Pixel coordinate grounding data:
↓
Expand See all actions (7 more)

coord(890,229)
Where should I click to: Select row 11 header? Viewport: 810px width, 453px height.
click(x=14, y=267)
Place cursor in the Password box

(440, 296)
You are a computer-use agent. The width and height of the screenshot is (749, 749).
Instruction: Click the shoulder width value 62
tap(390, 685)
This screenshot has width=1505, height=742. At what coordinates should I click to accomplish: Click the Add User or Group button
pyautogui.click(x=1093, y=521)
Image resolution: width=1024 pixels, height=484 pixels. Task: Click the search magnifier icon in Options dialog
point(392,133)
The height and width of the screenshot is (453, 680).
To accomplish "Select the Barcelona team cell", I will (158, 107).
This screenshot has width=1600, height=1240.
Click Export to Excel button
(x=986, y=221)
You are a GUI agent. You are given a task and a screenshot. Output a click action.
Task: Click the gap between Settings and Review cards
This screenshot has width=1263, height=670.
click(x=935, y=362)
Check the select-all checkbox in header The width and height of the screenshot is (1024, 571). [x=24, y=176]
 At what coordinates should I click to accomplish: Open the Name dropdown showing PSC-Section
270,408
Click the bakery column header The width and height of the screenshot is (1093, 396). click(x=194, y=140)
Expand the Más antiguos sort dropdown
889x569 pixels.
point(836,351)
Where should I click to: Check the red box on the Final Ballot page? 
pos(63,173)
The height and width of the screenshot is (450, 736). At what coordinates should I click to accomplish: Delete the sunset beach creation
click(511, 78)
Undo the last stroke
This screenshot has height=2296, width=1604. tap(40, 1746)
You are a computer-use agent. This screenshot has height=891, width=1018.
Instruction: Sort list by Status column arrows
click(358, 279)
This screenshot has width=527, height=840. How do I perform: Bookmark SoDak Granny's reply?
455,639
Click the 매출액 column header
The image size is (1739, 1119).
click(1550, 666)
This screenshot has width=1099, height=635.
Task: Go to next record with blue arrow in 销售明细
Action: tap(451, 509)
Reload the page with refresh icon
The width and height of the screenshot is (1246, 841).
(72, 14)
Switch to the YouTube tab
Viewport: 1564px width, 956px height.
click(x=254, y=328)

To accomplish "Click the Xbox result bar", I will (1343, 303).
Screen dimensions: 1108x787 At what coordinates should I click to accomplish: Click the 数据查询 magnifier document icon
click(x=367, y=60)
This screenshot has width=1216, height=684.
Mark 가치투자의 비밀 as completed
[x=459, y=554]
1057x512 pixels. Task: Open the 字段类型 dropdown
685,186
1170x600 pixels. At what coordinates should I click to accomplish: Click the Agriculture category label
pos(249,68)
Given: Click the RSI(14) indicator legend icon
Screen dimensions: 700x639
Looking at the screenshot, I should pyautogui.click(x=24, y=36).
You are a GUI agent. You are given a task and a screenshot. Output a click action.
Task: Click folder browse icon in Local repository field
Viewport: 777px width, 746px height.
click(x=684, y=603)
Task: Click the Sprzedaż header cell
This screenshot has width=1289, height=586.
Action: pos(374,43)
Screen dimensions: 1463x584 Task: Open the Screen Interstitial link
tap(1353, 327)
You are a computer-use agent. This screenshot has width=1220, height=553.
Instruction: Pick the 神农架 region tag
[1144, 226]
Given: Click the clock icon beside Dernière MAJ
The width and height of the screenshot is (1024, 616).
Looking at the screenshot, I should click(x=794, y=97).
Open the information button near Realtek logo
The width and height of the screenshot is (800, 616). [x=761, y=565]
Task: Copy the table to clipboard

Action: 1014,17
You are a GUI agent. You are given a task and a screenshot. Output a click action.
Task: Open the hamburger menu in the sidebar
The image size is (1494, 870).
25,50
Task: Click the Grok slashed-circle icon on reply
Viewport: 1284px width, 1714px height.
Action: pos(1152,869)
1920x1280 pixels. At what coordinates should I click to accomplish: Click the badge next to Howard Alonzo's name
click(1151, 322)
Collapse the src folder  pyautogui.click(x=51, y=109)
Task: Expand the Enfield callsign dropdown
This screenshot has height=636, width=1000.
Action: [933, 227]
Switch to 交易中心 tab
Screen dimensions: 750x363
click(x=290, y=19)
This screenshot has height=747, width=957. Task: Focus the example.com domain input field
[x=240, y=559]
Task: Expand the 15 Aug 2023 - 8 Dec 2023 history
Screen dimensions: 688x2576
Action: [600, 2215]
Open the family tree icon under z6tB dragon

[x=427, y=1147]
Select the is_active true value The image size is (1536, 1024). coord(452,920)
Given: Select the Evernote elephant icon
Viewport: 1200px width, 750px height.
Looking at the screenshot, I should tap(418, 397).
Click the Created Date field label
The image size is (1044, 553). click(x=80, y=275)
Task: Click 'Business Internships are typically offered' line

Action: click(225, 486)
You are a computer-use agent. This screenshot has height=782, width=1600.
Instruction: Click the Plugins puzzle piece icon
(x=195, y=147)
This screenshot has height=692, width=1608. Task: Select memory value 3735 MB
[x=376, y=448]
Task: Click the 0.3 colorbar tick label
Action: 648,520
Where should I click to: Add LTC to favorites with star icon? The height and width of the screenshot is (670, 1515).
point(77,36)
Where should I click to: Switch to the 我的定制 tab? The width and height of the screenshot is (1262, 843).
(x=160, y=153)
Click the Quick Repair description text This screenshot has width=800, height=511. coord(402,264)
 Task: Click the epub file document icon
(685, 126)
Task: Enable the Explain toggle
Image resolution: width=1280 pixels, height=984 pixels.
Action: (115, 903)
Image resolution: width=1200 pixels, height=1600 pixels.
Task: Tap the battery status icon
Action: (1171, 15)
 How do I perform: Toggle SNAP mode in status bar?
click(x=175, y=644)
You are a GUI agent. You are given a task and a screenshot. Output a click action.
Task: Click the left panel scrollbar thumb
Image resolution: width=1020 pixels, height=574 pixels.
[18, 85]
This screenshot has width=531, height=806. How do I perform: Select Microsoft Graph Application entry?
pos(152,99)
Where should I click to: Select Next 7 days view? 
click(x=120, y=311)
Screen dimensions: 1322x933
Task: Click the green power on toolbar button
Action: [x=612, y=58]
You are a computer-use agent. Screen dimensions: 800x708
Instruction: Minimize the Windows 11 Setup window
↑
Problem to work on – Copy every line from the records above that contains the word "cell".

Solution –
To accomplish "Select the Barcelona team cell", I will (158, 107).
Task: Click the Sprzedaż header cell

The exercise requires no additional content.